Wie kann der zivilgesellschaftliche Raum gestärkt und geschützt werden?

Der Schutz des zivilgesellschaftlichen Raums beginnt damit, dass den Menschen seine Bedeutung klar gemacht wird. Zu viele Menschen verstehen nicht, warum ihre Grundrechte wichtig sind und wie leicht sie eingeschränkt werden können. Die Bedeutung des zivilgesellschaftlichen Raums für die Wahrung unserer Rechte, sei es durch die individuelle Ausübung dieser Rechte oder durch Organisationen, die sich für deren Förderung und Schutz einsetzen, muss der Öffentlichkeit besser vermittelt werden.
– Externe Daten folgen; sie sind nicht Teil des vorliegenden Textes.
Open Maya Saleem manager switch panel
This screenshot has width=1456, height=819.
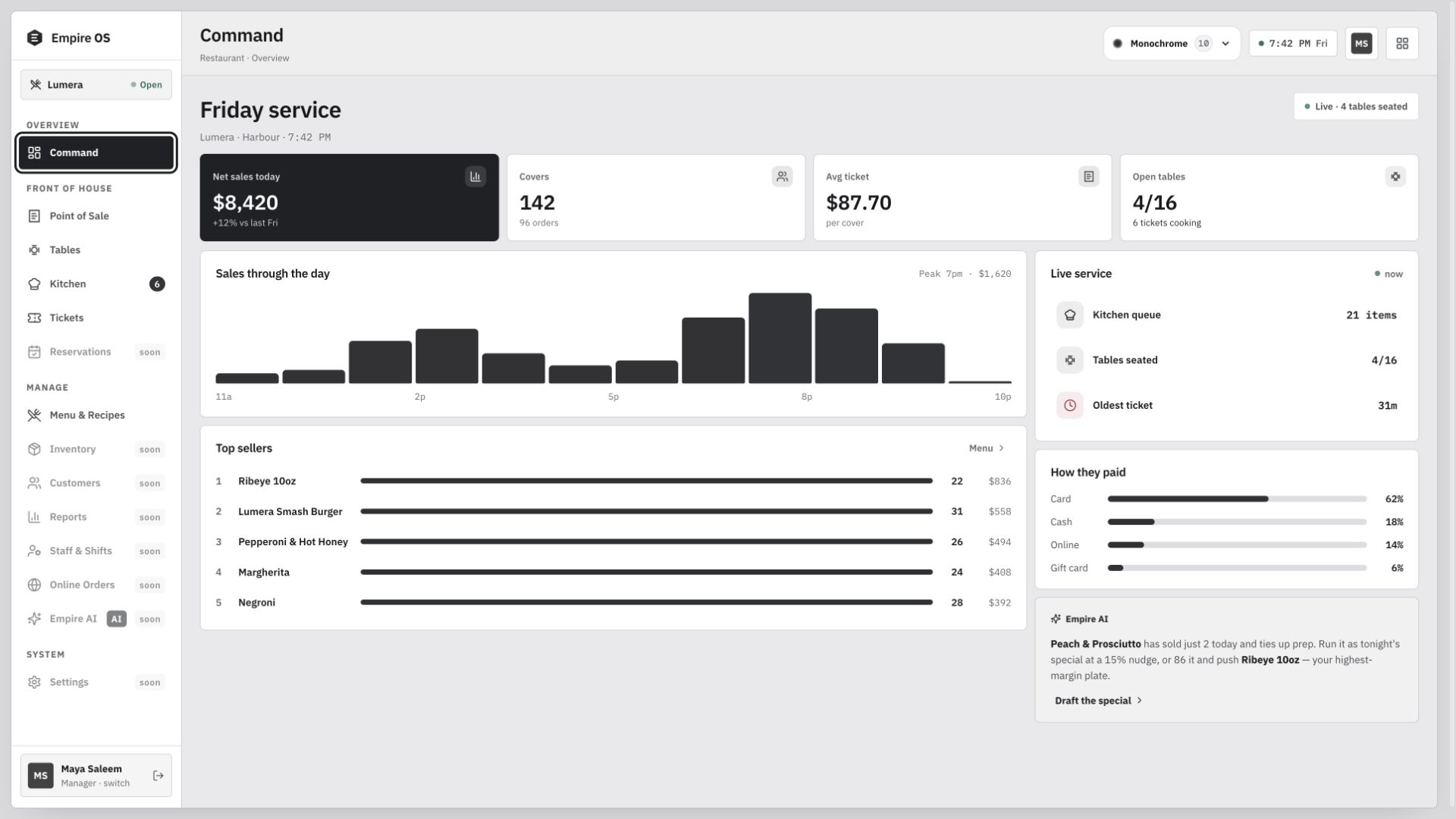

Wenn die Regierung harte und ungerechte Gesetze erlässt, die die Rechte der Menschen einschränken, sollten diese natürlich soweit es möglich ist auf dem Rechtsweg bekämpft werden. Aber darüber hinaus müssen Aktivisten und zivilgesellschaftliche Organisationen an unsere gemeinsamen Werte als Menschen appellieren, an Dinge wie persönliche Freiheit, Gleichberechtigung und Chancengleichheit, um die Bedeutung des zivilgesellschaftlichen Raums zu unterstreichen. Die Civil Liberties Union for Europe setzt sich für diesen Kommunikationsansatz des sogenannten Values-Based Framing ein, um die öffentliche Meinung zugunsten des Schutzes unserer Rechte und des zivilgesellschaftlichen Raums, der sie möglich macht, zu beeinflussen.

Wie kannst du dich am zivilgesellschaftlichen Raum beteiligen?

Jede und jeder Einzelne von uns kann dazu beitragen, den zivilgesellschaftlichen Raum mitzugestalten und zu stärken. Wenn es Themen gibt, die dir am Herzen liegen, oder Probleme, die du siehst, dann sprich darüber, auch in den sozialen Medien oder auf eine andere Weise, die dir passt. Oder schließe dich einer Gruppe oder Vereinigung an, die sich für ein gemeinsames Ziel einsetzt, z. B. die Unterstützung von Minderheiten oder den Schutz von LGBTQI-Personen. Es ist wichtig, dass wir unsere Rechte wahrnehmen, um sie zu schützen, denn je mehr wir das tun, desto mehr werden sie verankert und akzeptiert und desto wahrscheinlicher ist es, dass die Entscheidungsträger/innen unsere Bedenken zur Kenntnis nehmen und ihren Kurs ändern.